The main objection that I and most people I've talked to have is that the BOV
hasn't given a good reason for its actions. It may very well be that Sullivan
deserved to be fired. It may very well be that there needed to be more drastic
changes than she was willing to make (although for an appropriate idea of how
hard drastic, top down change is at a top University, see my description of
faculty consensus above). But without releasing any concrete reason, backed up
by publicly available data, and by essentially saying "shut up and trust our
judgment", they showed a fundamental disconnect between their idea of
acceptable governance and the rest of the university's idea of acceptable
governance. For the record, I think that if you look at them as the board of a
corporation replacing a CEO, their actions are totally reasonable (and I
wouldn't be surprised if this was, in part, how they viewed themselves; this
doesn't really say much for their case, though, because that still shows a
massive cultural disconnect between them and the university body).

------
rayiner
Additional backstory: the revolt of the faculty is due to the Board wanting to
close marginal academic departments at the University.

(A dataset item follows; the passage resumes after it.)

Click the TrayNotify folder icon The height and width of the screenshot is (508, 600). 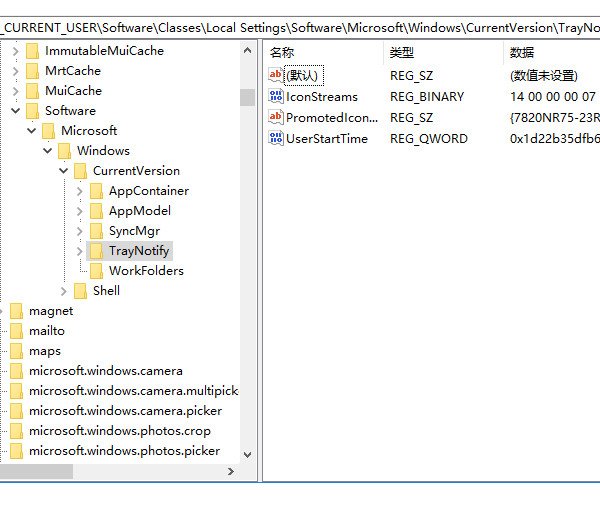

Further backstory: the expenditures of the academic division at UVA have
increased about 80% since 2001. Enrollment has only increased 9%. In-state
tuition has increased about 275%.

I'm not a UVA alum, but I grew up in Virginia, so I care about what happens at
UVA. UVA's faculty can wax philosophical all they want about academic freedom
and the like, but at the end of the day the explosion in university expenses
cannot be ignored. Expenditures on faculty salaries have risen 4-5% per year
over the last decade even though enrollment has only grown 0.7% per year and
salaries in other sectors have been stagnant.

It's insane that there are 3,300 faculty for a school that has only 21,000 FTE
students. I'm a strong supporter of public education and public research, but
facilitating this faculty growth at the expense of students is absolutely
ridiculous and it's high-time the Board made some cuts.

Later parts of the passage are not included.